Instructions to follow: Copy out the rows beginning at the line containing "This screenshot has width=195, height=220." and ending after the line containing "the Clamp Highlights", with no pictures in your answer.

Source records:

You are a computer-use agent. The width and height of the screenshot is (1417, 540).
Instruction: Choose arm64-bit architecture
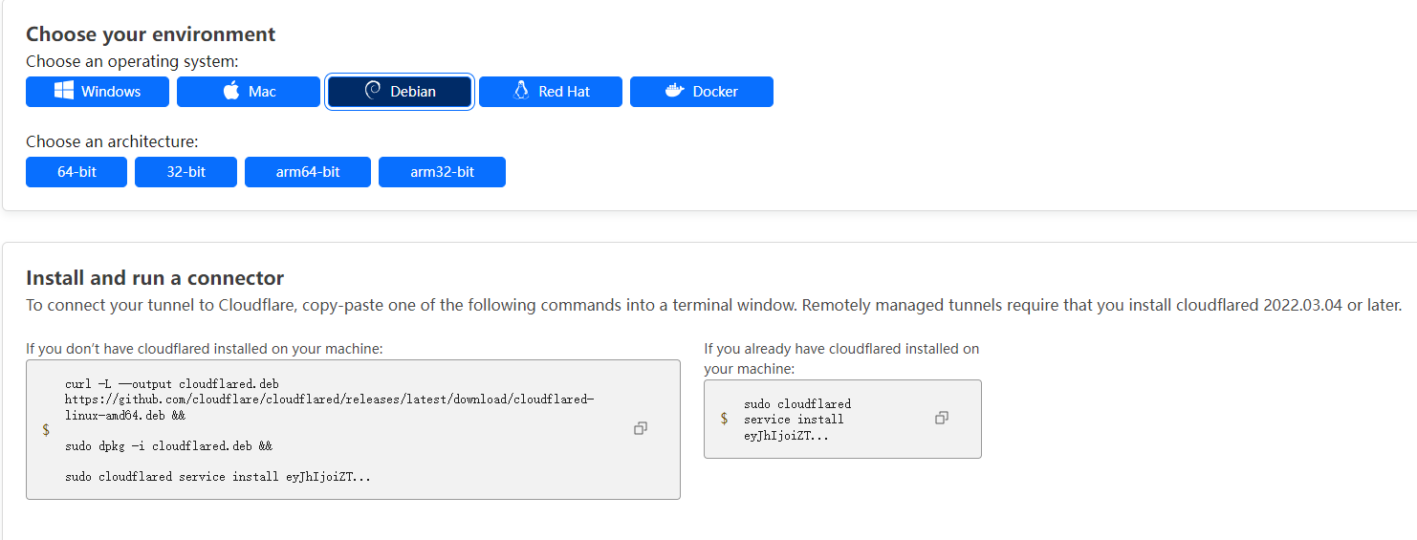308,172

--

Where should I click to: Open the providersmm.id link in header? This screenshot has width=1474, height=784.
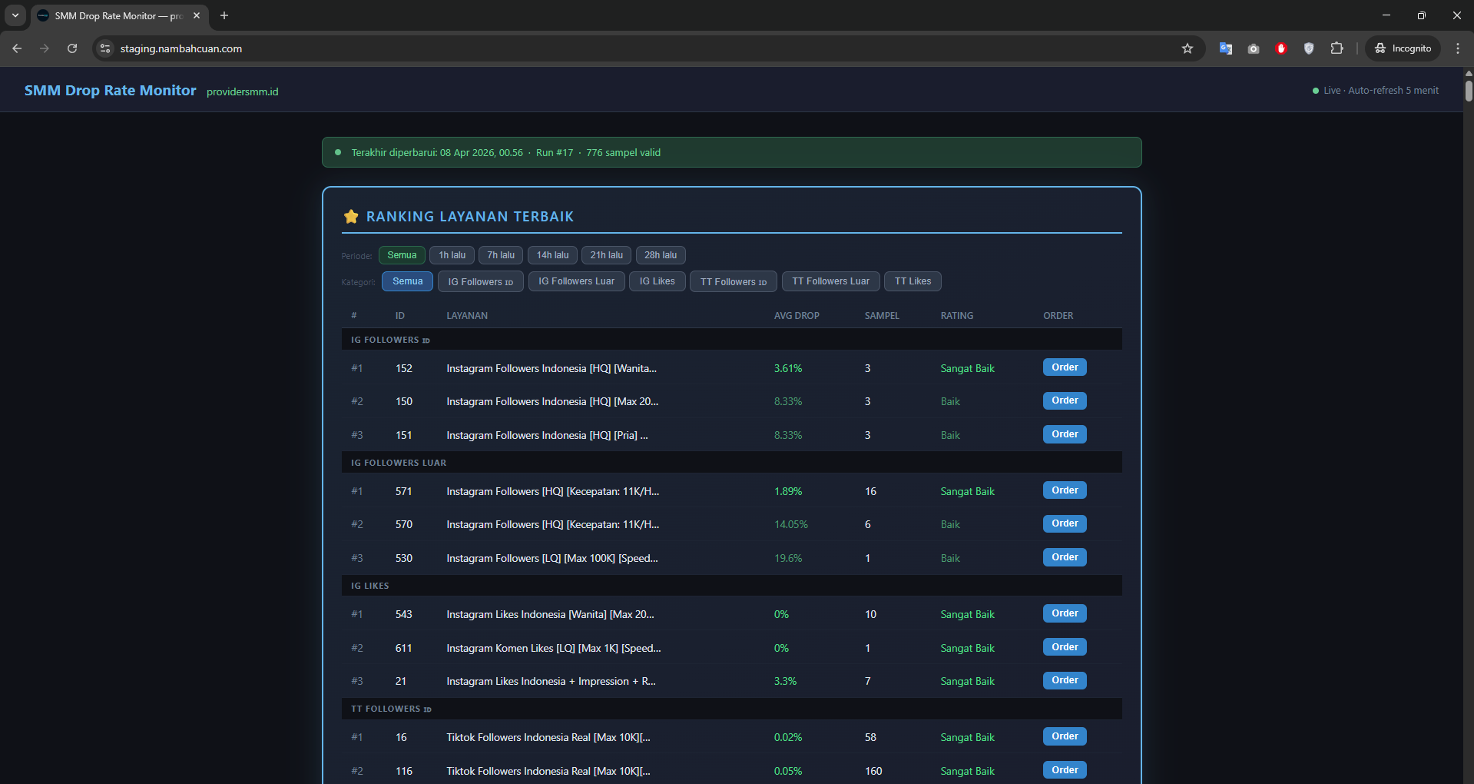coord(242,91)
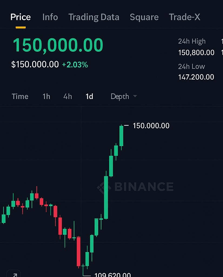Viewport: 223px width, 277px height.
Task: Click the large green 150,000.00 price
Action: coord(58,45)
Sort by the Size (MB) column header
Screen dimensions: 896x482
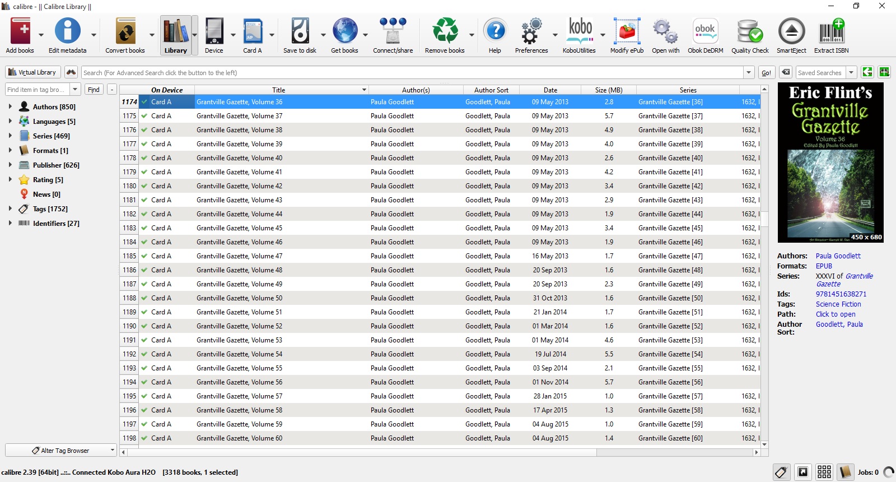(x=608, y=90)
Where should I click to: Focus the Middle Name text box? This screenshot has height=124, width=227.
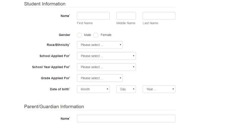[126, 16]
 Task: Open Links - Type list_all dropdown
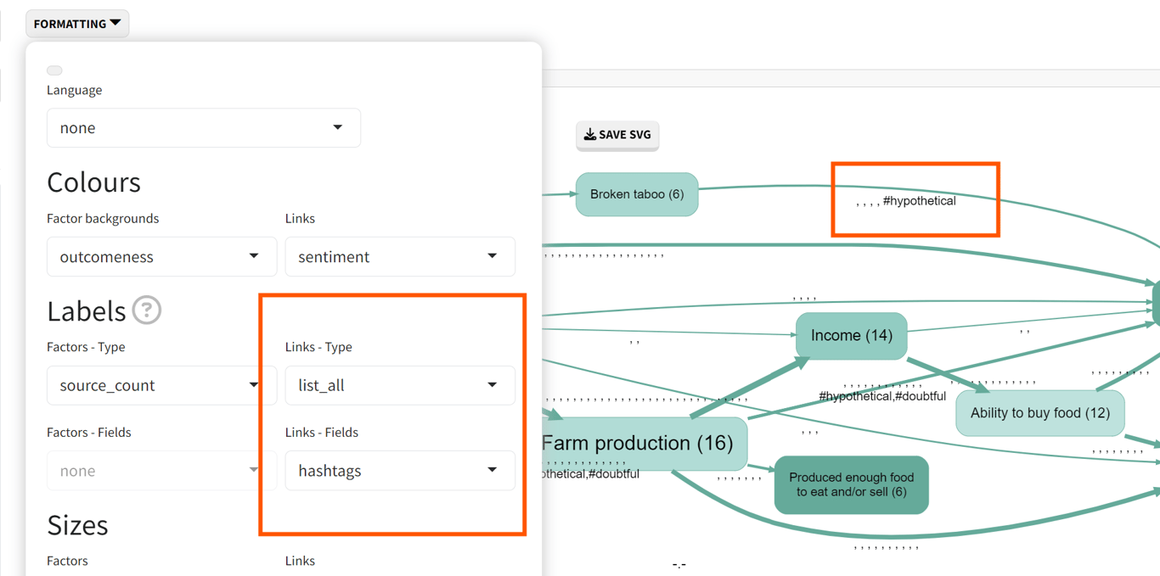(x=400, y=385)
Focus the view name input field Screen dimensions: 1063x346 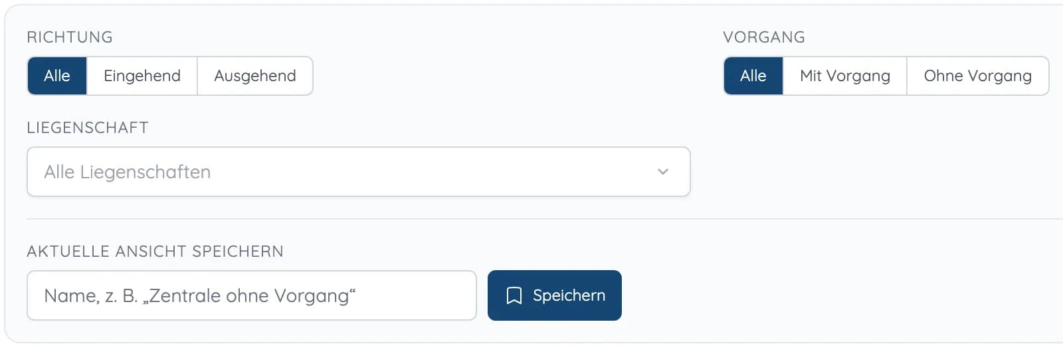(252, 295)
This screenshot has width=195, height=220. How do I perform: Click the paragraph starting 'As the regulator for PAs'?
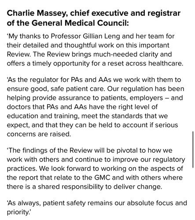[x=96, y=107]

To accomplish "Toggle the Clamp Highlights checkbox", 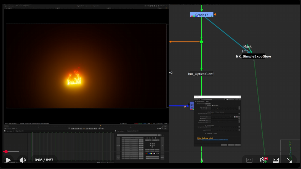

--

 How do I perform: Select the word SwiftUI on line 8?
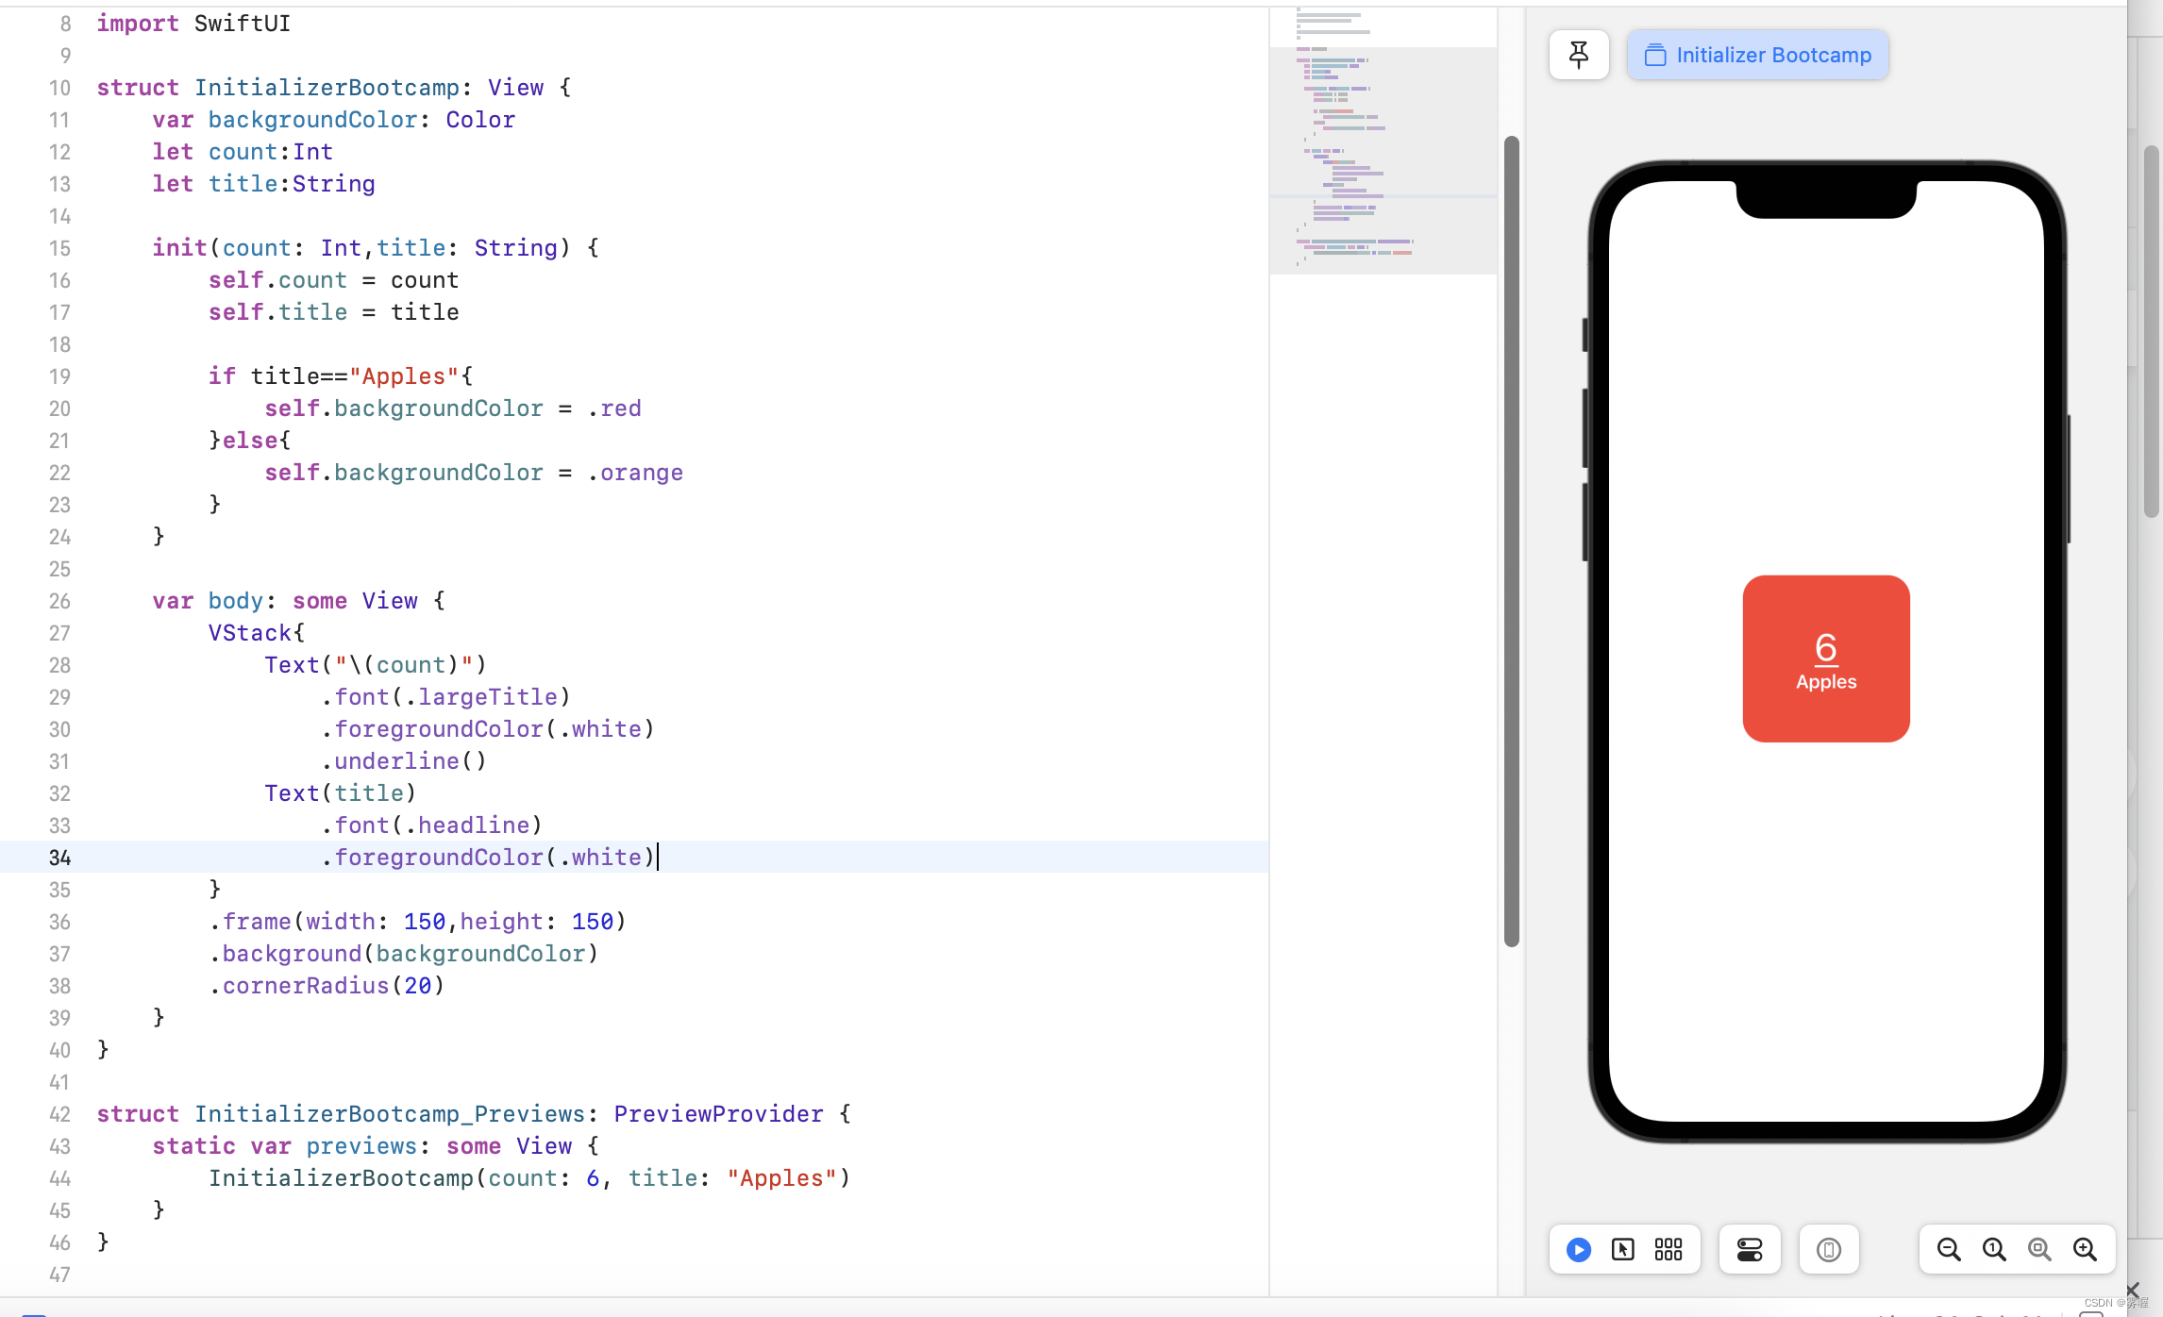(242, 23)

Full answer:
This screenshot has width=195, height=220. How do I perform: Click the paragraph starting 'As the regulator for PAs'?
[x=96, y=107]

To accomplish "Toggle the Clamp Highlights checkbox", 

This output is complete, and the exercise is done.